━━ SUPPLIED MATERIAL
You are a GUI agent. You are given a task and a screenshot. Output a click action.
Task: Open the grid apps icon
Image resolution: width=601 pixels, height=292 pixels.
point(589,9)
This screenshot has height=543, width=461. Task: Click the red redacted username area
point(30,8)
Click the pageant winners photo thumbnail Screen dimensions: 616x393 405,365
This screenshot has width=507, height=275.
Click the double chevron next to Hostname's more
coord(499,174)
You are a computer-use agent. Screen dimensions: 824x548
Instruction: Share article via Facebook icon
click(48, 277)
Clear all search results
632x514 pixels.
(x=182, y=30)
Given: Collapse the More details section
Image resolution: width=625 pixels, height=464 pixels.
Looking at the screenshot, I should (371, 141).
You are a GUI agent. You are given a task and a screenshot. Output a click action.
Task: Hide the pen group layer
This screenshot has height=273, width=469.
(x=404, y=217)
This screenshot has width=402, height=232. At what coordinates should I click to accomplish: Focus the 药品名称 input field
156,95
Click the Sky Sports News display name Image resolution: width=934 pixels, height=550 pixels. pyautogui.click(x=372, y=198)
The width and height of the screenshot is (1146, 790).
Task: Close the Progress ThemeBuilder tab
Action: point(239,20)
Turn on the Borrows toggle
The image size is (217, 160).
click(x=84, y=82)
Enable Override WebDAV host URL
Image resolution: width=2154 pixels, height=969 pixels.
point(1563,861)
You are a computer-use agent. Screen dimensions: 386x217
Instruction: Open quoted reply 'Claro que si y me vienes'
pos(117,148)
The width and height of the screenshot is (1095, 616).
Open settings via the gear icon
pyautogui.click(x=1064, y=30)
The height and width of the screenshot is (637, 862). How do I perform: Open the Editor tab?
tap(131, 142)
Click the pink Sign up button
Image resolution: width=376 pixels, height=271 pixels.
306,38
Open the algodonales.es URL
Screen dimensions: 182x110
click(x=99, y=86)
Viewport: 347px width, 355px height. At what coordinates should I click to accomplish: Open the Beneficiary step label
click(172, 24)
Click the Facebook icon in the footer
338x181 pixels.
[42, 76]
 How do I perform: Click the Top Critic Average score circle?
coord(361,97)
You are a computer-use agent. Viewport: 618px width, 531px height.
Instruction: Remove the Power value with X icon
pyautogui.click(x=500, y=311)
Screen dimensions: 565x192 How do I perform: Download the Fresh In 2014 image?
━━━━
▸ TASK ITEM: Go through the records above and copy each line where "computer" is found.

▸ FINISHED TASK:
You are a computer-use agent. Screen dimensions: 824x548
You are a computer-use agent. Screen dimensions: 386x217
You are a computer-use agent. Viewport: 618px width, 531px height.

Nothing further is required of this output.